*How to complete this task:* A word-for-word transcription of the whole listing is required.

*Stored data:*
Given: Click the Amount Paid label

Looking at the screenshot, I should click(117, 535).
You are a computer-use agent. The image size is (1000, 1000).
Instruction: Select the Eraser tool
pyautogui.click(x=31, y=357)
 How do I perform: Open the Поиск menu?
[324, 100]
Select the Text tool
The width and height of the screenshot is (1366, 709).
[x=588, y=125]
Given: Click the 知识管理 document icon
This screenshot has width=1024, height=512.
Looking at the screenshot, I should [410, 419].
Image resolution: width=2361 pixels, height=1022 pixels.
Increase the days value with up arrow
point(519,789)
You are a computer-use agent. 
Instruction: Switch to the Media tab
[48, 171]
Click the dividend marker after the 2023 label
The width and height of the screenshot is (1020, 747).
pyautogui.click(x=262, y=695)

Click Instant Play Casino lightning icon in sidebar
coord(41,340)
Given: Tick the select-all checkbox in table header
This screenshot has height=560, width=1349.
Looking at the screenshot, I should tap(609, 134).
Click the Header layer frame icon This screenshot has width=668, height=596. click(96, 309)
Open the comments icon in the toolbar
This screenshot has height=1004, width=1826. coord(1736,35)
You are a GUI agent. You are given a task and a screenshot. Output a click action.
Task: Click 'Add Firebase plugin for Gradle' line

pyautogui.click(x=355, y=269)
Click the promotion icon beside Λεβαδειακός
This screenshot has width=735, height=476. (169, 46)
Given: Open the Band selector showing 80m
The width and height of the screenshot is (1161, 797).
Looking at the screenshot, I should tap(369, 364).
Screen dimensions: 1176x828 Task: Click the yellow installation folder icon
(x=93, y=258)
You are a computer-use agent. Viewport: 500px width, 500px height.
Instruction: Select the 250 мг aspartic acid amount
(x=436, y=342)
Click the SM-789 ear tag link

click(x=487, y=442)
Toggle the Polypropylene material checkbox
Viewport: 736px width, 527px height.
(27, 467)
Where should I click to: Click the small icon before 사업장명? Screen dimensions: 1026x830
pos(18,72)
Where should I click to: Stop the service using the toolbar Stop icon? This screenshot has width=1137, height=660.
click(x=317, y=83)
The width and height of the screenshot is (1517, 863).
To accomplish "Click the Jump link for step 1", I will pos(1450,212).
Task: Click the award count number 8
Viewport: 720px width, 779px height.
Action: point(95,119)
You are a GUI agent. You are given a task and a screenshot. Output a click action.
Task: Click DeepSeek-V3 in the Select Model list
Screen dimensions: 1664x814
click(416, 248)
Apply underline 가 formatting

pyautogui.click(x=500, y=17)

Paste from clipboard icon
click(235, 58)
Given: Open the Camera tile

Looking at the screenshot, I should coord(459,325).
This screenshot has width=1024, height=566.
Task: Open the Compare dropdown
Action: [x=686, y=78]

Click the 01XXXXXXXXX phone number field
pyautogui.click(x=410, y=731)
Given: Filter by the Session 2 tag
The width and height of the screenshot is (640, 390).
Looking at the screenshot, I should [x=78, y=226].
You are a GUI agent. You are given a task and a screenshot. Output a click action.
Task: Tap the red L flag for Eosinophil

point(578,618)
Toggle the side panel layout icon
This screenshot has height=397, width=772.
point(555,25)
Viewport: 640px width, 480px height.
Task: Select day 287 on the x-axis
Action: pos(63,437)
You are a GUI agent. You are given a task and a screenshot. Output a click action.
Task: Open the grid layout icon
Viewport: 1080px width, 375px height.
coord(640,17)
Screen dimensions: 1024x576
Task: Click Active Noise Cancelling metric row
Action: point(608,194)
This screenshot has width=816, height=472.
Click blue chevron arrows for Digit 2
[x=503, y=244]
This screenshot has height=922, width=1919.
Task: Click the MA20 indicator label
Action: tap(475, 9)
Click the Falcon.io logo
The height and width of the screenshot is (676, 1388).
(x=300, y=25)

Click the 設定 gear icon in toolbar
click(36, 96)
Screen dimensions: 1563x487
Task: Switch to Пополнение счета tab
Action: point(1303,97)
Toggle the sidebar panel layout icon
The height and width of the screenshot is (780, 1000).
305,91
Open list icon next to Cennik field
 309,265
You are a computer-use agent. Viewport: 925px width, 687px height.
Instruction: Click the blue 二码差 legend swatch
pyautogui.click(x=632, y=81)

*Exercise solution:*
Given: Click the Amount Paid label

Looking at the screenshot, I should click(117, 535).
You are a computer-use agent. The image size is (1000, 1000).
Instruction: Select the Eraser tool
pyautogui.click(x=31, y=357)
 How do I perform: Open the Поиск menu?
[324, 100]
Select the Text tool
The width and height of the screenshot is (1366, 709).
[x=588, y=125]
Given: Click the 知识管理 document icon
This screenshot has width=1024, height=512.
Looking at the screenshot, I should [410, 419].
Image resolution: width=2361 pixels, height=1022 pixels.
Increase the days value with up arrow
point(519,789)
You are a computer-use agent. 
Instruction: Switch to the Media tab
[48, 171]
Click the dividend marker after the 2023 label
The width and height of the screenshot is (1020, 747).
pyautogui.click(x=262, y=695)

Click Instant Play Casino lightning icon in sidebar
coord(41,340)
Given: Tick the select-all checkbox in table header
This screenshot has height=560, width=1349.
Looking at the screenshot, I should tap(609, 134).
Click the Header layer frame icon This screenshot has width=668, height=596. click(96, 309)
Open the comments icon in the toolbar
This screenshot has height=1004, width=1826. coord(1736,35)
You are a GUI agent. You are given a task and a screenshot. Output a click action.
Task: Click 'Add Firebase plugin for Gradle' line

pyautogui.click(x=355, y=269)
Click the promotion icon beside Λεβαδειακός
This screenshot has width=735, height=476. (169, 46)
Given: Open the Band selector showing 80m
The width and height of the screenshot is (1161, 797).
Looking at the screenshot, I should tap(369, 364).
Screen dimensions: 1176x828 Task: Click the yellow installation folder icon
(x=93, y=258)
You are a computer-use agent. Viewport: 500px width, 500px height.
Instruction: Select the 250 мг aspartic acid amount
(x=436, y=342)
Click the SM-789 ear tag link

click(x=487, y=442)
Toggle the Polypropylene material checkbox
Viewport: 736px width, 527px height.
(27, 467)
Where should I click to: Click the small icon before 사업장명? Screen dimensions: 1026x830
pos(18,72)
Where should I click to: Stop the service using the toolbar Stop icon? This screenshot has width=1137, height=660.
click(x=317, y=83)
The width and height of the screenshot is (1517, 863).
To accomplish "Click the Jump link for step 1", I will pos(1450,212).
Task: Click the award count number 8
Viewport: 720px width, 779px height.
Action: point(95,119)
You are a GUI agent. You are given a task and a screenshot. Output a click action.
Task: Click DeepSeek-V3 in the Select Model list
Screen dimensions: 1664x814
click(416, 248)
Apply underline 가 formatting

pyautogui.click(x=500, y=17)

Paste from clipboard icon
click(235, 58)
Given: Open the Camera tile

Looking at the screenshot, I should coord(459,325).
This screenshot has width=1024, height=566.
Task: Open the Compare dropdown
Action: [x=686, y=78]

Click the 01XXXXXXXXX phone number field
pyautogui.click(x=410, y=731)
Given: Filter by the Session 2 tag
The width and height of the screenshot is (640, 390).
Looking at the screenshot, I should [x=78, y=226].
You are a GUI agent. You are given a task and a screenshot. Output a click action.
Task: Tap the red L flag for Eosinophil

point(578,618)
Toggle the side panel layout icon
This screenshot has height=397, width=772.
point(555,25)
Viewport: 640px width, 480px height.
Task: Select day 287 on the x-axis
Action: pos(63,437)
You are a GUI agent. You are given a task and a screenshot. Output a click action.
Task: Open the grid layout icon
Viewport: 1080px width, 375px height.
coord(640,17)
Screen dimensions: 1024x576
Task: Click Active Noise Cancelling metric row
Action: point(608,194)
This screenshot has width=816, height=472.
Click blue chevron arrows for Digit 2
[x=503, y=244]
This screenshot has height=922, width=1919.
Task: Click the MA20 indicator label
Action: tap(475, 9)
Click the Falcon.io logo
The height and width of the screenshot is (676, 1388).
(x=300, y=25)

Click the 設定 gear icon in toolbar
click(36, 96)
Screen dimensions: 1563x487
Task: Switch to Пополнение счета tab
Action: point(1303,97)
Toggle the sidebar panel layout icon
The height and width of the screenshot is (780, 1000).
305,91
Open list icon next to Cennik field
 309,265
You are a computer-use agent. Viewport: 925px width, 687px height.
Instruction: Click the blue 二码差 legend swatch
pyautogui.click(x=632, y=81)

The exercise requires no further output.